╭─ 本文抜粋

先日、カカクコムでは新たなミッション・バリューが発表されました。その中で掲げられた「AI EXCELLENCE(AIで卓越した成果を出す)」は、まさに私たちが「AIネイティブ企業」へと舵を切る上で重要なバリューです。

今回のDevelopers Summit 2025 Summerは、この新たなバリュー、特にAIに関する私たちの挑戦や現在地を、多くのエンジニアの皆さまに直接お伝えする絶好の機会と捉え、参加を決定しました。私たちの取り組みについて広く知っていただくとともに、AI活用に関心を持つ多くのエンジニアの皆さまと直接お話しできることを楽しみにしていました。

登壇

イベント2日目のA会場では、弊社CTOの京和が登壇しました。AIネイティブ時代のソフトウェア開発、エンジニア組織、そしてエンジニアの未来についてお話しさせていただきました。

登壇資料につきましては後日公開予定です。ぜひ本ブログをチェックしてみてください。

展示ブース

展示ブースの写真

私たちの展示ブースでは、「AIネイティブ時代のエンジニア」 をテーマに、お立ち寄りいただいたエンジニアの皆さまに自身の現在地をお答えいただくアンケートを実施しました。

このアンケートを企画した背景には、AIの進化が加速する中で、エンジニア一人ひとりが感じている変化や不安、そして希望を「見える化」し、みんなで共有する場をつくりたいという思いがありました。

╰─
╭─ データの抜粋

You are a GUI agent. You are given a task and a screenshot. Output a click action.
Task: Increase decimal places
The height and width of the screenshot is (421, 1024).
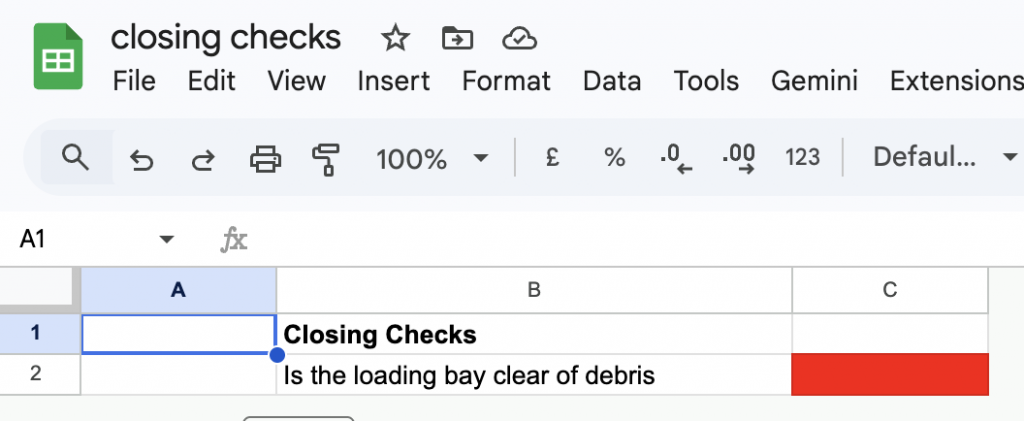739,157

╰─

本文抜粋を読み、次の問いに答えてください。
1. カカクコムの新たなバリューのうち、「AIで卓越した成果を出す」と説明されているものは何ですか。
2. CTOの京和はイベントの何日目に、どの会場で登壇しましたか。
3. 展示ブースで実施したアンケートのテーマは何ですか。

1. 「AI EXCELLENCE」です。
2. 2日目のA会場です。
3. 「AIネイティブ時代のエンジニア」です。